◆ **Excerpt**:
============================================================

By Gideon Isidro
By Jireh Calo
AT AGE 17, Jireh Calo was the keyboardist of the band Mann Atti, and together with her eldest sister Nicole, the band became a grand finalist in the Boy Katindig Jazz Competition. She had also qualified for, and was the Best Performance Awardee, of the very competitive and prestigious Elements National Singing & Songwriting Camp. At the age of 19, she represented the Philippines at the 2014 World Youth Jazz Festival in Putrajaya, Malaysia on top of her first EP, Jireh.
There was no shortage in the genres she explored, describing her first EP as “a mix of organic jazz, fusion, and hip-hop, touched with electronic elements.” She has dabbled in singing, song writing, keyboard, and music arrangement.
She’s almost done with her baccalaureate degree in Contemporary Writing and Production at the Berklee College of Music and has released a new EP titled Solid Ground. With two years of formal training now under her belt, how does her second EP stack up?
“Flame” opens with some keyboard and Calo singing, “Walk with me, barefoot along this path…” A very apt intro, very cleverly written, I thought, as Calo is pictured in the EP as barefoot in the middle of a forest path, as if she’s inviting you on a musical journey.
Just the opening made me realize that Solid Ground has a fuller timbre compared to her first EP. Although the music sounded clean in the previous EP, it lacked timbre in the baritone and tenor ranges. This gives it a hollow sound. In Solid Ground, you can hear the warm sound of the piano complementing Calo’s full bodied voice; it’s as if you were drinking creamed dark roast coffee coupled with that oh-so-sweet-and-warm caramel. Then, again, maybe it’s just my preference, but I think music is best served “warm.”
The opening is then broken by the cacophony of the other accompanying instruments. And the music plays out from there.
The next song’s title — “Be Still” — is most likely taken from Psalm 46:10’s, “Be still and know that I am God.”
After the meditative vocalization and guitar intro, Calo breaks with “Your ways are far beyond my own,” taken from Isaiah 55:8. She follows with “So I seek your face and I hear your voice,” which can be attributed to Isaiah 55:6.
I personally interpret this song as a declaration of Jireh’s trust in God’s faithfulness, despite the hardships she has faced or will face in life. It is theologically rich and may be appreciated by people who are believers and also love jazz. It’s a good song to remind you of where to put your faith in during difficult times.
Although “Sonder” and “In the Silence” are two different songs, I would say these middle tracks are similar because they mostly contain instrumentals. People who are into singing might not appreciate these two that much, but lovers of the more improvisational flavors of jazz would like to listen to this.

============================================================

◆ **Excerpted data**:
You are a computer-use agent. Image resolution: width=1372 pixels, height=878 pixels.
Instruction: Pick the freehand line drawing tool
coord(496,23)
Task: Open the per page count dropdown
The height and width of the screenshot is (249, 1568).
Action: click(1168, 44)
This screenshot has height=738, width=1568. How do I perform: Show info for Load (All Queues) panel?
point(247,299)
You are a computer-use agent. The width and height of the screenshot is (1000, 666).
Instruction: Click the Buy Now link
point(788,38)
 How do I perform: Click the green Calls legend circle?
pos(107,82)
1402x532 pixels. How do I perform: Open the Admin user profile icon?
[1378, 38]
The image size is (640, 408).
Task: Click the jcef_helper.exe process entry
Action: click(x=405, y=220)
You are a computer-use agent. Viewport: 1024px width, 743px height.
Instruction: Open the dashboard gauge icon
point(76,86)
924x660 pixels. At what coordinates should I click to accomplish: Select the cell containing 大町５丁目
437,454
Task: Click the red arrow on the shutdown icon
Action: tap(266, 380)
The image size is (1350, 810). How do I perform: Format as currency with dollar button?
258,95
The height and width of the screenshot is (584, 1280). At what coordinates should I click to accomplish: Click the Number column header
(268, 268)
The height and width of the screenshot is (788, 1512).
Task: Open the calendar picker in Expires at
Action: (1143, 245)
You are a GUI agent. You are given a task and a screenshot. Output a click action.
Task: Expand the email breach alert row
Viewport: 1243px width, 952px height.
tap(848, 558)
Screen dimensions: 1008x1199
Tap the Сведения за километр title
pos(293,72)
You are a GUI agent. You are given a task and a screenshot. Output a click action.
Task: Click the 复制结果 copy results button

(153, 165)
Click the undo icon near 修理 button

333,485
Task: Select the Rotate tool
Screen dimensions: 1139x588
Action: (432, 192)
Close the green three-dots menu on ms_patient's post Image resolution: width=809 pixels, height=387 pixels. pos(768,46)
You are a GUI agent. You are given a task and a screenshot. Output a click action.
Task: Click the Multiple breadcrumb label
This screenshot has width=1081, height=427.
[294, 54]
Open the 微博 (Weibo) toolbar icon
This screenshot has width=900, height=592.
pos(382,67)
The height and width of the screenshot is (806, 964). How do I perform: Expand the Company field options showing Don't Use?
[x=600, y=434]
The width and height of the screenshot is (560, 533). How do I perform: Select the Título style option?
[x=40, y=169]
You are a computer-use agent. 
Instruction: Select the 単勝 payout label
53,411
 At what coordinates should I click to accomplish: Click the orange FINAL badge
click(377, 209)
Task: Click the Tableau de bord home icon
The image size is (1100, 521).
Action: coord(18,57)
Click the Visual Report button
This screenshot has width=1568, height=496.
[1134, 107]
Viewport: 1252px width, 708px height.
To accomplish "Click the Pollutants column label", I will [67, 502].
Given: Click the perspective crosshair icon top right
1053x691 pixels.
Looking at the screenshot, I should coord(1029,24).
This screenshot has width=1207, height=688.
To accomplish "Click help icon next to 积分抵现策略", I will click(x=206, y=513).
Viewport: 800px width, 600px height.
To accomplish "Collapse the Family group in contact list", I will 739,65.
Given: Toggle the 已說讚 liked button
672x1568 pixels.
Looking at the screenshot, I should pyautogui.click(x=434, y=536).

============================================================

◆ **Task to complete**: Reproduce verbatim the passage of the review of Jireh Calo's EP Solid Ground, starting with "After the meditative" and going on through "listen to this.".

◆ **Output of the task**:
After the meditative vocalization and guitar intro, Calo breaks with “Your ways are far beyond my own,” taken from Isaiah 55:8. She follows with “So I seek your face and I hear your voice,” which can be attributed to Isaiah 55:6.
I personally interpret this song as a declaration of Jireh’s trust in God’s faithfulness, despite the hardships she has faced or will face in life. It is theologically rich and may be appreciated by people who are believers and also love jazz. It’s a good song to remind you of where to put your faith in during difficult times.
Although “Sonder” and “In the Silence” are two different songs, I would say these middle tracks are similar because they mostly contain instrumentals. People who are into singing might not appreciate these two that much, but lovers of the more improvisational flavors of jazz would like to listen to this.